_Task brief_
Where does the string "Visit" appear in the material? Copy each line that holds it.
Start of The data
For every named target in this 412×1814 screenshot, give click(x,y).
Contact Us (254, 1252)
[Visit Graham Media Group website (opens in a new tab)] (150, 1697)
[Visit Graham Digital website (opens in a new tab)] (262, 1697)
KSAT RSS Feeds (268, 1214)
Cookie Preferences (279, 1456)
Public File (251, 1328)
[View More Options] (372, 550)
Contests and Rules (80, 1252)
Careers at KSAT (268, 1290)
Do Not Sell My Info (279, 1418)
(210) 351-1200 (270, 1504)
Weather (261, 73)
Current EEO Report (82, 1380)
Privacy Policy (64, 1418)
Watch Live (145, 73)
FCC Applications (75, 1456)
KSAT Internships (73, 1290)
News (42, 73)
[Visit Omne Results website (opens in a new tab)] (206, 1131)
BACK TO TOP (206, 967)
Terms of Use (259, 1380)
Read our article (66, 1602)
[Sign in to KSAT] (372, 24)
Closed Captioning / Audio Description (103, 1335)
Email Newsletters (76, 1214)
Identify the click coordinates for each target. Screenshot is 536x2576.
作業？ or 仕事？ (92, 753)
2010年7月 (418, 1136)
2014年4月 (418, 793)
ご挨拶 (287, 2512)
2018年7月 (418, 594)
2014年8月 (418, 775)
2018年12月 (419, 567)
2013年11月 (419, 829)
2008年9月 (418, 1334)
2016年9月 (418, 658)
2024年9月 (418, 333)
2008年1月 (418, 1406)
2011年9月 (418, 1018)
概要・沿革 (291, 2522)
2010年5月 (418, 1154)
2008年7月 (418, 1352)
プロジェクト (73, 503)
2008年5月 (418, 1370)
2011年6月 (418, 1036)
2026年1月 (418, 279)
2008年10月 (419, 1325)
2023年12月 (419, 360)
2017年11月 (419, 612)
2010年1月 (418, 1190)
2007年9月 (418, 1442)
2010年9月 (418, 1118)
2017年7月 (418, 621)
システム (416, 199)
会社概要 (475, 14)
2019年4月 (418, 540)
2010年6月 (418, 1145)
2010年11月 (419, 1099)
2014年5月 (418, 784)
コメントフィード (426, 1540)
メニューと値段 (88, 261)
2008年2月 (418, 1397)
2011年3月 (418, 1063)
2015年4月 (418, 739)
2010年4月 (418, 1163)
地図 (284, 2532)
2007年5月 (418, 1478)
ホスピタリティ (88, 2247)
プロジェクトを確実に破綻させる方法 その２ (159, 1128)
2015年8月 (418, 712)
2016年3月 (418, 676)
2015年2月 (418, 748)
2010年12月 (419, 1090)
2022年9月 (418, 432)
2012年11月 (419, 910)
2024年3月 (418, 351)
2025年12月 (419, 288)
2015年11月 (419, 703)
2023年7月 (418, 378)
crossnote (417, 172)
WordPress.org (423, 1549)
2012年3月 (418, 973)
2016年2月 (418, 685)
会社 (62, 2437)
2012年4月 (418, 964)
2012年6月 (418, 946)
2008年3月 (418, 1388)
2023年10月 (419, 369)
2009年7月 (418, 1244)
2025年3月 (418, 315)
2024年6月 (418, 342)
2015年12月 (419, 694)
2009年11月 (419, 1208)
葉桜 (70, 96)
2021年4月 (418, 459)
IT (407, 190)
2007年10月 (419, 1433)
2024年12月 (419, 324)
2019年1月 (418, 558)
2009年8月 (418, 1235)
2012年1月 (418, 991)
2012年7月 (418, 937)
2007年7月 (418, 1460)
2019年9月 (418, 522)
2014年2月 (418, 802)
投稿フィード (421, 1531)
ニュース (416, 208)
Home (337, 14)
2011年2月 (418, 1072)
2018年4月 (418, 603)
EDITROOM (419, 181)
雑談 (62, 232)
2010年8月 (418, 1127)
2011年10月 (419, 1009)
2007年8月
End of The data
_Response to the task_
[Visit Graham Media Group website (opens in a new tab)] (150, 1697)
[Visit Graham Digital website (opens in a new tab)] (262, 1697)
[Visit Omne Results website (opens in a new tab)] (206, 1131)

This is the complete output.